Exact copies of the lines from the line containing "Image resolution: width=722" through the last line of the entries below are the whole answer.

+--

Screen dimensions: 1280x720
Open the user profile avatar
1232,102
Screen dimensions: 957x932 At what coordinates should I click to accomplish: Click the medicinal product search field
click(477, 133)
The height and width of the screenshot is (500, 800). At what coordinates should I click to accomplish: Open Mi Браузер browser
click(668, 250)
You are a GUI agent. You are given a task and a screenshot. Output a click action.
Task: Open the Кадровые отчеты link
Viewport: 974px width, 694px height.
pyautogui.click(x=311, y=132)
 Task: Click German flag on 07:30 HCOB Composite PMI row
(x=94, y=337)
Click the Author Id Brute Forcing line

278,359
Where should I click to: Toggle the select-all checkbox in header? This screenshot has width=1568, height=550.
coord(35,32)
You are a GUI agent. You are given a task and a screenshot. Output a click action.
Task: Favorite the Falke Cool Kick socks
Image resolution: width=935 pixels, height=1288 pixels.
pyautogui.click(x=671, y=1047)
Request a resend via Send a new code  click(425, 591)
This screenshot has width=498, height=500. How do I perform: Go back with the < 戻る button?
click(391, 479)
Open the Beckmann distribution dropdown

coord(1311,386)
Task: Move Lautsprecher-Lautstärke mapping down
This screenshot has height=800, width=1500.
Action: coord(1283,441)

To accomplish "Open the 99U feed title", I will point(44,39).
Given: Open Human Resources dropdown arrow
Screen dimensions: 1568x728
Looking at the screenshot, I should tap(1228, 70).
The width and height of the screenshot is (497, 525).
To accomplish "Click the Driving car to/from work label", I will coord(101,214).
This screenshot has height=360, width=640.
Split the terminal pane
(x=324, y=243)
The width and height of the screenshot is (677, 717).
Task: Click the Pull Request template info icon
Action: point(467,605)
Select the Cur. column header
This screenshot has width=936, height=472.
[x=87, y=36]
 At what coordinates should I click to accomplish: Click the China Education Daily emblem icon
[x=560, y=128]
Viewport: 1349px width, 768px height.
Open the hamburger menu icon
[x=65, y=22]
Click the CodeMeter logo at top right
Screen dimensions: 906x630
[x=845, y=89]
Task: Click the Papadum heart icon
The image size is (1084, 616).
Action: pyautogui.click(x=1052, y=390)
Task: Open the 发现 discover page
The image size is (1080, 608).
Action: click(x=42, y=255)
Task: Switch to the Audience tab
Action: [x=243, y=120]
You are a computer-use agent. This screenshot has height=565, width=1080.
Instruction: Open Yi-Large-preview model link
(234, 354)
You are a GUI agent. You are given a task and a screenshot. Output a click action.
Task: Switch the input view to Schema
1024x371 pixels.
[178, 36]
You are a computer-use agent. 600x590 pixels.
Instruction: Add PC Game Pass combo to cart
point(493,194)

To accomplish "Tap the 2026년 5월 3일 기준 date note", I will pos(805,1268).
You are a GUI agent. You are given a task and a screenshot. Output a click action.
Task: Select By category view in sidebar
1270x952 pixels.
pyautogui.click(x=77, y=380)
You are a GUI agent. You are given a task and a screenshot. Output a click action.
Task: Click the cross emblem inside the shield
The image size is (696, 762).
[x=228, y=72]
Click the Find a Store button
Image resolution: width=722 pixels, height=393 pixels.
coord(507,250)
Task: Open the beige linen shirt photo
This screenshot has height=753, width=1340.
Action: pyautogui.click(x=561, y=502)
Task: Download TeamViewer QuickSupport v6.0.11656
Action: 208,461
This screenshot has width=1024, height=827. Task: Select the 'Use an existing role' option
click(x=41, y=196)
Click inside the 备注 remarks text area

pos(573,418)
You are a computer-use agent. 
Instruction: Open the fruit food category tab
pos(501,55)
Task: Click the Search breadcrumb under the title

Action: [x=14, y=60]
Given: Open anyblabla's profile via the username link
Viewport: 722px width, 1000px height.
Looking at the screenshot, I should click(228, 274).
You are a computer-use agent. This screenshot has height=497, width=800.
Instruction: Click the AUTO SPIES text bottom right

+--

ANSWER BOX -
Image resolution: width=722 pixels, height=393 pixels.
coord(507,250)
Task: Open the beige linen shirt photo
This screenshot has height=753, width=1340.
Action: pyautogui.click(x=561, y=502)
Task: Download TeamViewer QuickSupport v6.0.11656
Action: 208,461
This screenshot has width=1024, height=827. Task: Select the 'Use an existing role' option
click(x=41, y=196)
Click inside the 备注 remarks text area

pos(573,418)
You are a computer-use agent. 
Instruction: Open the fruit food category tab
pos(501,55)
Task: Click the Search breadcrumb under the title

Action: [x=14, y=60]
Given: Open anyblabla's profile via the username link
Viewport: 722px width, 1000px height.
Looking at the screenshot, I should click(228, 274).
You are a computer-use agent. This screenshot has height=497, width=800.
Instruction: Click the AUTO SPIES text bottom right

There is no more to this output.